You may recall that I highlighted the climate strategy Shell has submitted for a shareholder vote and its argument that this makes unnecessary a resolution submitted by activists at Follow This, a group seeking to change oil companies from within. 

Not so. Follow This is committed to the Paris Climate Agreement. It wants Shell to make the same commitment. It is to be hoped that big shareholders back its motion, and a similar one submitted to BP. There are signs that some of them may be willing to do that.

They must be aware that continually kicking the can down the road, which is what all these companies are doing, is no longer a viable option, whether economically or socially.

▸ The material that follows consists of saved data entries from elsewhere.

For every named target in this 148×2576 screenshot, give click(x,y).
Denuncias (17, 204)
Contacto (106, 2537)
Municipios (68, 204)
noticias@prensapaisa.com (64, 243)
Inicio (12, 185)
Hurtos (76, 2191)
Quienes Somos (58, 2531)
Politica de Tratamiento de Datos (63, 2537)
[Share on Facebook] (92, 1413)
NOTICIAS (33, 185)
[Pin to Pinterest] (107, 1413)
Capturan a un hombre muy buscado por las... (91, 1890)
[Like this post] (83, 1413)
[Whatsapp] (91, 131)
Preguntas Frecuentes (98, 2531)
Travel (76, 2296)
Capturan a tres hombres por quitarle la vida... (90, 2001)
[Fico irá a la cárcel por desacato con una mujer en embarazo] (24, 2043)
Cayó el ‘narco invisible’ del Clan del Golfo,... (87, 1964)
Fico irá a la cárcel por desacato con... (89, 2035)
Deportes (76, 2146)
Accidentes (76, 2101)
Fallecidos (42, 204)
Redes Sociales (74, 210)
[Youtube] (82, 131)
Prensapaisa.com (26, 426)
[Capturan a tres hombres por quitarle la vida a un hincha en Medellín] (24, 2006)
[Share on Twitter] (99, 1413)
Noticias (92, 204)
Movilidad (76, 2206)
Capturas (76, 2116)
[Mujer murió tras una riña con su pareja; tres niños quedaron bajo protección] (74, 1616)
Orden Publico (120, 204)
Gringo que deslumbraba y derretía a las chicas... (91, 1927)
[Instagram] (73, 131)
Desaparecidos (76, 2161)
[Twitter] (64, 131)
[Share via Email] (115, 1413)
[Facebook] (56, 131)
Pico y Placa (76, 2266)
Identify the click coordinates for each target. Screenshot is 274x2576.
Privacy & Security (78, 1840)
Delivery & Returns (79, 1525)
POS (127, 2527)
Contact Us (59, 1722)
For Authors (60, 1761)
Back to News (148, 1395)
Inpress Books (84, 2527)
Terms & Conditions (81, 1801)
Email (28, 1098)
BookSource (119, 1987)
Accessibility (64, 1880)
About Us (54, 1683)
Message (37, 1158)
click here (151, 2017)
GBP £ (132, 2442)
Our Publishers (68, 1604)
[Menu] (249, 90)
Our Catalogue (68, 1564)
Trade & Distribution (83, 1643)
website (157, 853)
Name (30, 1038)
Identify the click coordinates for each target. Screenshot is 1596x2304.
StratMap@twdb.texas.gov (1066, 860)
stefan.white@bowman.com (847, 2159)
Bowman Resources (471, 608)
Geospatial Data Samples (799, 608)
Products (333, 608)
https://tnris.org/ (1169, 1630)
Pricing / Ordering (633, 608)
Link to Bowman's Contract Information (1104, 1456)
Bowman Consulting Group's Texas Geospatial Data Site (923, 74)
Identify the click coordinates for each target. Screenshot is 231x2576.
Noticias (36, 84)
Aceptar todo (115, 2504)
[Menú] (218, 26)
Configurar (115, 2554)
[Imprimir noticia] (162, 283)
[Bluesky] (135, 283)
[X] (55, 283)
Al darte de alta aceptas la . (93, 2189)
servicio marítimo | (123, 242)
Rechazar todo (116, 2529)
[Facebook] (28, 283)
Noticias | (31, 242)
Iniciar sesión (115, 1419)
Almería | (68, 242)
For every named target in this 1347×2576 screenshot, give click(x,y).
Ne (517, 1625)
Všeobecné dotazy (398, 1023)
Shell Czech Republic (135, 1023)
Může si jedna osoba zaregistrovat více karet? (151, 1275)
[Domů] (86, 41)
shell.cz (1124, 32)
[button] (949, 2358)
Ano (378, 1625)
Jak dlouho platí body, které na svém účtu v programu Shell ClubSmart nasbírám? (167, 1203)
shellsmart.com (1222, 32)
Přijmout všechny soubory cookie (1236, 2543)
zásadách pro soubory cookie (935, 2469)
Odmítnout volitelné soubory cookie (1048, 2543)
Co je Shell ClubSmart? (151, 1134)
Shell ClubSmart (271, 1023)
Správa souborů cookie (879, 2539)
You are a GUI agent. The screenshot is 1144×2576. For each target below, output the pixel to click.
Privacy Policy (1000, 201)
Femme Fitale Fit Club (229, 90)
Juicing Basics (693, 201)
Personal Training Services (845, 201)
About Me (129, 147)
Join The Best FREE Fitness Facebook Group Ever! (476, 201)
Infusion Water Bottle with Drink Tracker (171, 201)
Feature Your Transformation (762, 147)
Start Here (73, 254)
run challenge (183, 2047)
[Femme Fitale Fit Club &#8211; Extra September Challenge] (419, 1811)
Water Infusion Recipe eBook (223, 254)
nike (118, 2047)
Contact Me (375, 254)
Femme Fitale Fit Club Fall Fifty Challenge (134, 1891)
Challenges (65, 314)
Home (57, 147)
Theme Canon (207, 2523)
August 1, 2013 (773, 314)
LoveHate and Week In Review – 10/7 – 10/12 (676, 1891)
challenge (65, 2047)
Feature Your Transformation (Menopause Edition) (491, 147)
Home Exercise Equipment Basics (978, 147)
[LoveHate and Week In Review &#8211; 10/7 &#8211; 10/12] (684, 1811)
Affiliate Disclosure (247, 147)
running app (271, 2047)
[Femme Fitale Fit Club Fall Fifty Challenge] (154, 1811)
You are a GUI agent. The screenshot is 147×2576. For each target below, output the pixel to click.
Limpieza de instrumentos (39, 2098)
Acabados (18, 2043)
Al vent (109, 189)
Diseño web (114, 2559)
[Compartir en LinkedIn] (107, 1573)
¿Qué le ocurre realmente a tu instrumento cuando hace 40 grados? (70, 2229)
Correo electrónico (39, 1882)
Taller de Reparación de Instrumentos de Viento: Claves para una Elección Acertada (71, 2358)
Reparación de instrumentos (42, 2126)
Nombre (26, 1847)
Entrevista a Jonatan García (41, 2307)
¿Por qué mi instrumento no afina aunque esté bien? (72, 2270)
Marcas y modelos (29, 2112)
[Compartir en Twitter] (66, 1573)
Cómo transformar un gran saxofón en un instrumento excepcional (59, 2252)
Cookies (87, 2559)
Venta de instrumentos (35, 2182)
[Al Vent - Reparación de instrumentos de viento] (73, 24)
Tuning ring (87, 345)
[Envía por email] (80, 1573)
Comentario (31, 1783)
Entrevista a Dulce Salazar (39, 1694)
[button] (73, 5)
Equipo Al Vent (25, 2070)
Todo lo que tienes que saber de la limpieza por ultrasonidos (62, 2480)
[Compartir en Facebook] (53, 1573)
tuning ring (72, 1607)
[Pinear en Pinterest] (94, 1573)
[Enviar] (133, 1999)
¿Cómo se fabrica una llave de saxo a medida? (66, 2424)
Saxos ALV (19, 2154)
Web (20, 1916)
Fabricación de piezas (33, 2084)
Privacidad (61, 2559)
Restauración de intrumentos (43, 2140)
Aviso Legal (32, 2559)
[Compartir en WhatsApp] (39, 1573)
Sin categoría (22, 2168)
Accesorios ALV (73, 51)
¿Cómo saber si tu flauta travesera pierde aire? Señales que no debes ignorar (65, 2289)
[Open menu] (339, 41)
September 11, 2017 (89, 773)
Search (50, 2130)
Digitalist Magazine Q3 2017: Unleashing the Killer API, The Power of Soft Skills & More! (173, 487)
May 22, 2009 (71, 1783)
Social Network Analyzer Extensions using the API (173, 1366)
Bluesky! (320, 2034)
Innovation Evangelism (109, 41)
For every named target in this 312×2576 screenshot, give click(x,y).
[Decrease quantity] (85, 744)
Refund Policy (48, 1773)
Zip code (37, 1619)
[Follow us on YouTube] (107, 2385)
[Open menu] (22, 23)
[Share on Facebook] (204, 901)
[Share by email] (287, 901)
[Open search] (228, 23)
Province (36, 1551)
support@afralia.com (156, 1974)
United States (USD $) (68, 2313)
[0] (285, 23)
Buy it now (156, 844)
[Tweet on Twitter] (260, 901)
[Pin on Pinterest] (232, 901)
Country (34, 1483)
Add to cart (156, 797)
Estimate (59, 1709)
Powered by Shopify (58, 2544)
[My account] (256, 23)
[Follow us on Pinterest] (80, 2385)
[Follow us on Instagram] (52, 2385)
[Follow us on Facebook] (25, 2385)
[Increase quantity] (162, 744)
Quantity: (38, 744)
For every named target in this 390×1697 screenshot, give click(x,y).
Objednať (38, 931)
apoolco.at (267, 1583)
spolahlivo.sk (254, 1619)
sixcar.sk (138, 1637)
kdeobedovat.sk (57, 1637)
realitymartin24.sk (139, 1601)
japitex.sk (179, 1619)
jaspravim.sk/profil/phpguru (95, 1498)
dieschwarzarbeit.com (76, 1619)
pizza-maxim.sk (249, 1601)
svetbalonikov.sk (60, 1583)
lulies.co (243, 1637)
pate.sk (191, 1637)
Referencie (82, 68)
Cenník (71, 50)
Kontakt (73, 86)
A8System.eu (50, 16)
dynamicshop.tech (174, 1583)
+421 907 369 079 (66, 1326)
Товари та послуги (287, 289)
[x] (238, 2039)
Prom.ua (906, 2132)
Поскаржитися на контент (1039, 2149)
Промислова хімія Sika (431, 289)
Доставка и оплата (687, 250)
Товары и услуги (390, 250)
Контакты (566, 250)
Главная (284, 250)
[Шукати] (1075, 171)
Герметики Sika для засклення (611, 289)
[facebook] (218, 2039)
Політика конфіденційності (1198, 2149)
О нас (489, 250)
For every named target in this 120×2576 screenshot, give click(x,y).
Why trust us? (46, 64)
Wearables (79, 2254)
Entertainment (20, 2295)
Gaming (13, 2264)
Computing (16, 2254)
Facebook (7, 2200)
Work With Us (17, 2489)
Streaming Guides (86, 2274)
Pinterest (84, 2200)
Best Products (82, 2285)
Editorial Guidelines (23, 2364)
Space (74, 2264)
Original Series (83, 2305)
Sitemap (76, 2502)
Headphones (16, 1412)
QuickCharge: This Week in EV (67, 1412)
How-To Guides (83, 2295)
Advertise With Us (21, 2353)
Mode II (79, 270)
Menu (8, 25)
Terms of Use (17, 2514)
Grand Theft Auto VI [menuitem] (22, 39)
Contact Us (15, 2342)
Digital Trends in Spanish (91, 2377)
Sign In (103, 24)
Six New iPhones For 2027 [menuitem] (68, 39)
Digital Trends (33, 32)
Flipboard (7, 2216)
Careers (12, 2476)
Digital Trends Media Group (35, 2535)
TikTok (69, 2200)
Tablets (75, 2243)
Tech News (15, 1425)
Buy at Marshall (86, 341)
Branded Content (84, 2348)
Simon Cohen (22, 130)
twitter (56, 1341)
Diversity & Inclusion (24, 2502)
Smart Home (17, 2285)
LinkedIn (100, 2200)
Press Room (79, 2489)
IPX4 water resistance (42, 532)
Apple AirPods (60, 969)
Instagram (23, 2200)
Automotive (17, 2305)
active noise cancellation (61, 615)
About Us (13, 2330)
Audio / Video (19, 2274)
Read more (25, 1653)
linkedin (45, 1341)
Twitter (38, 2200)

Even the US, that traditional foot-dragger, is moving in the right direction under Joe Biden, with an Earth Day pledge to cut emissions by at least 50 per cent by 2030.

The best of it is that there is money to be made through a more enthusiastic adoption of decarbonisation. One of the points made by Follow This is that Shell’s investment in alternative energy represents only a small fraction of its continuing investment in fossil fuel extraction. 

Its shareholders would surely benefit from a change in its thinking.

Today, Carbon Tracker released a report that helps make a strong case for renewables. The report says that global energy consumption in 2019 was 65 petawatt hours (PWh). It says that with current technologies alone, the world has the potential to capture more than 5,800 PWh annually from solar power. 

Crucially, it makes the case that 60 per cent of the world’s solar resource and 15 per cent of its wind resource are already economic compared with fossil fuels.

The growth in the UK’s wind industry is an example of what can be done here. 

Decarbonisation and investment in renewables constitute the direction in which the world is belatedly moving. It is high time these big hidebound companies woke up to that and shook themselves out of their torpor. 

Until they do, a few broken panes of glass will be the least they deserve.